What do Roberta and I have in common? Not at lot, quite honestly, but she teaches me that I want to be liberated. I want to put into practice the freedom she lives with in rearing her kids. She takes her little people to (gasp!) fast food, and while I don't think I can ever really go there, I recognize the need for balance. Berta fed our kids Lucky Charms the morning Marc and I were at the race. My knee-jerk reaction was to cringe (I hope I didn't show that outwardly). But, at the end of the day, is sugar cereal really going to kill them? We told them it is only sold in Georgia, by the way, now that we are back home and my four year old is asking for cereal with marshmallows in it.

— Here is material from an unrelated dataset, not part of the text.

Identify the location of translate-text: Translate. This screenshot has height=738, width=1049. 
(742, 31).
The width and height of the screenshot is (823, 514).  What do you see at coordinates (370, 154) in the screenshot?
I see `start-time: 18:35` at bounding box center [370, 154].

Speaking of balance, I am seriously considering running the West Palm Beach marathon this Sunday. I know it seems crazy to run 2 marathons 10 days apart, but the idea of staying here in Vero this weekend is just too mediocre. Truly, the idea of staying here and having nothing on the books this weekend is enough to make me consider taking antidepressants. Berta would go (if she ran 26 miles at a time) and let her kids eat chocolate cake with trans fat in the car on the way. Shoot. She would probably let them watch videos all weekend long with lollipops hanging out of their mouths, too. Whose house would you rather grow up in?